EXCERPT –
Content starts
Biology is all about variation, but entrenched knowledge narrows our vision, according to a maverick scientist.
Last week, Prof. Karen Warkentin delivered the annual University Lecture at BU’s Tsai Performance Center. This marked a long-overdue recognition not only of her unique ideas, but also of the important collaboration between biology and gender studies. (Full disclosure: my wife and I have been friends with Prof. Warkentin’s partner for many years. Neither of them has read my blog and both would probably disagree with like half of what I write.) The quotes below are from the program for the lecture, Diversity and Plasticity of Life: A Biologist’s Journey from Embryo Self-Defense to Sexual Behavior.
The Great Escape
Warkentin’s work on tree frogs focuses on embryonic development and environmentally-cued egg hatching. Her theory of “escape hatching” was initially met with ridicule by colleagues who refused to consider the possibility that frog embryos—deposited on leaves overhanging swampy water—could weigh the risks of hatching early to escape predation against the risks prematurely-hatched tadpoles would face in their aquatic environment. “Every herpetologist knows that if you jiggle well-developed frog eggs, they hatch. It doesn’t mean anything,” one reviewer of Warkentin’s early papers proclaimed.
Her vindication came after decades of hard work and ingenuity in using technology to measure and record the effects of various types of vibrations on egg clutches and theorizing about the embryos’ ability to assess environmental threats. Biochemical analyses of the hatching enzymes the tree frogs excrete to escape their egg capsules strongly suggest that hatching mechanisms are much more complex and diverse in frog lineages than previously supposed.
From our work, and work in many other labs, we now know that environmentally cued hatching is very widespread. It has been found in all 15 families of amphibians where people have looked for it, but not all embryos respond to all kinds of threats and some can change their hatching timing more than others. It has also been broadly documented in other animals, from flatworms, mollusks, and insects to fishes, reptiles, birds, and mammals. Embryos respond to risks, and they respond to opportunities. Like later life stages, embryos are subject to natural selection in variable environments and show a variety of plastic responses. For many embryos, the ability to appropriately time hatching is critical for their success in life.
Content ends
TASKS –
1/ Return the passage on Karen Warkentin's lecture word for word, starting at "Biology is all" and ending at "to Sexual Behavior.".
2/ Resume the passage on Karen Warkentin's lecture after its final sentence.

DATASET SECTION –
Content starts
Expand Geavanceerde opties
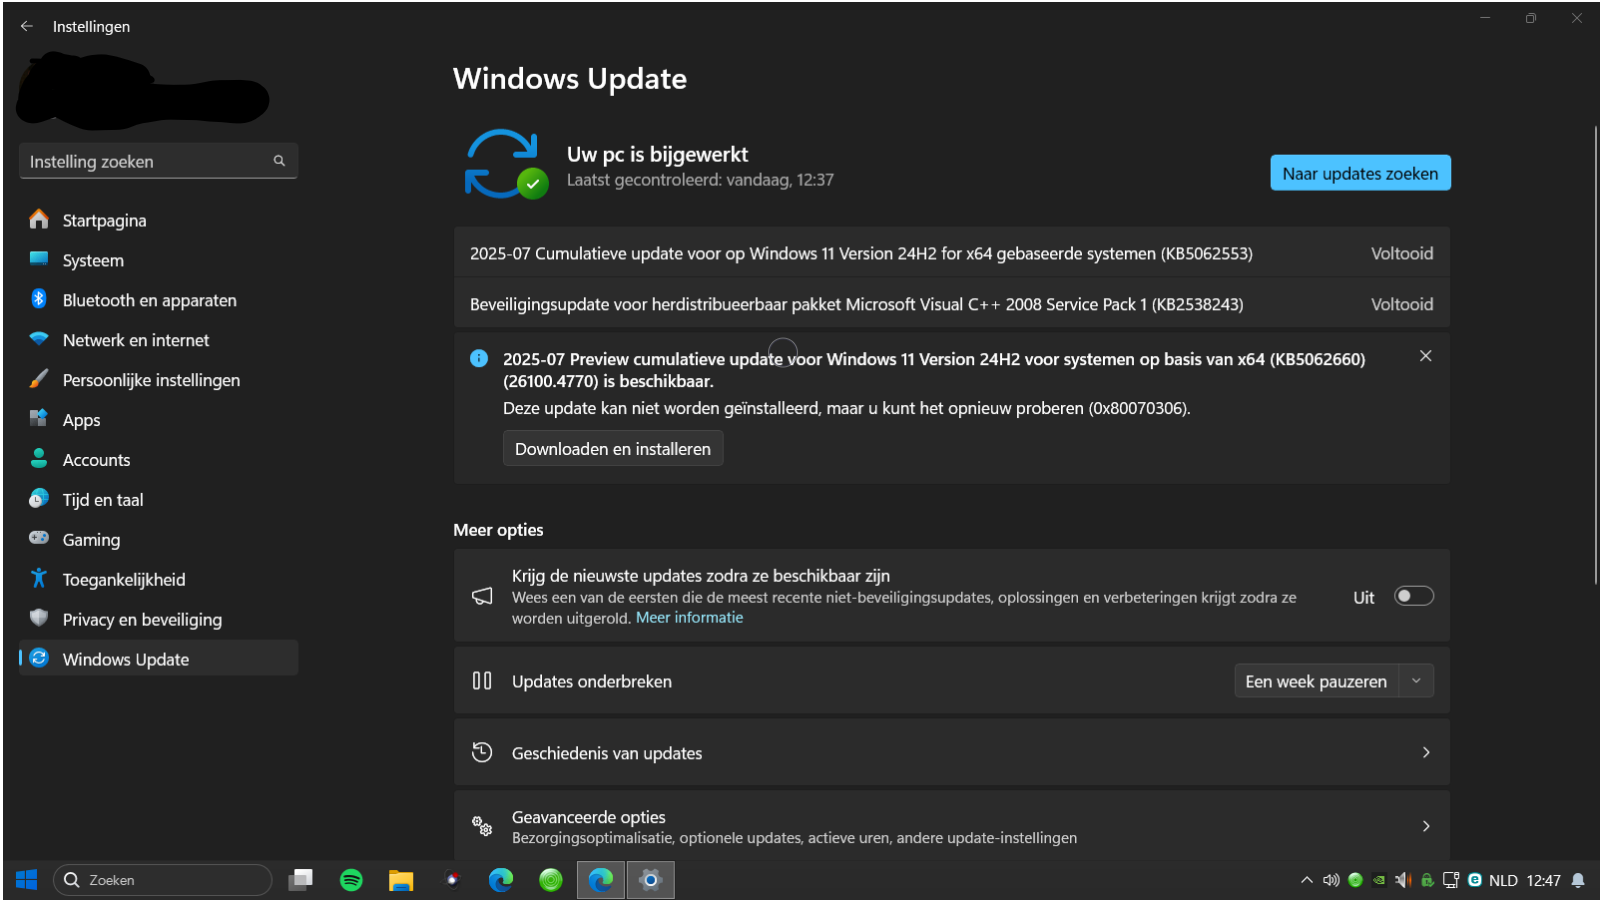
Content ends
ANSWERS IN ORDER –
1/
Biology is all about variation, but entrenched knowledge narrows our vision, according to a maverick scientist.
Last week, Prof. Karen Warkentin delivered the annual University Lecture at BU’s Tsai Performance Center. This marked a long-overdue recognition not only of her unique ideas, but also of the important collaboration between biology and gender studies. (Full disclosure: my wife and I have been friends with Prof. Warkentin’s partner for many years. Neither of them has read my blog and both would probably disagree with like half of what I write.) The quotes below are from the program for the lecture, Diversity and Plasticity of Life: A Biologist’s Journey from Embryo Self-Defense to Sexual Behavior.

2/
The Unique PerspectiveThis advance in scientific understanding isn’t just about phenotypic plasticity. It’s also about the value of an outsider perspective. Warkentin credits her queer identity as the source of her ability to see possibilities other scientists ignored, to deal with the misunderstanding of the male hierarchy of scientific inquiry, and to define research objectives in her own unique way. The hatching mechanism of frog species turned out to be closely interrelated with the behavior of frog parents whose sex-defined roles in the protection of egg clusters varied widely across species. On many levels, the assumptions scientists make about biology and gender precedes the evidence of how biology truly works.
Prof. Warkentin realized when the validity of her research became clear that our preconceived notions of nature created blind spots for scientists that could only be circumvented through a perspective that appreciated possibility:
If I were a different person, I would never have discovered escape-hatching. My PhD advisor at the University of Texas, Michael Ryan, was focused on sexual selection—how males compete for females and females choose males as mates. […] As a queer young biologist, much as I appreciated the importance of reproduction, I had no intention of making frog heterosexuality my research focus. I wanted to study natural selection, addressing basic questions of survival, and to work with frogs in their early life stages, when their sex was neither obvious nor relevant to my research. I needed to find my own research question.
Preconceptions and Paradigms
“Examining the record of past research from the vantage point of contemporary historiography,” wrote Thomas Kuhn, “the historian of science may be tempted to exclaim that when paradigms change, the world itself changes with them.” Let’s not make it sound like science is “self-correcting” and that researchers like Karen Warkentin shatter paradigms because of the evidence. If we do that, we forget the extent of the marginalization and abuse that mavericks like Warkentin have to suffer. The scientific facts created by the research of people like Prof. Warkentin owe a lot to a mentality that prizes originality over orthodoxy.
What do you think? Do all researchers see phenomena in the exact same way, or are there differences in perspective that could affect our scientific understanding of the objects of study? Is science just not queer enough?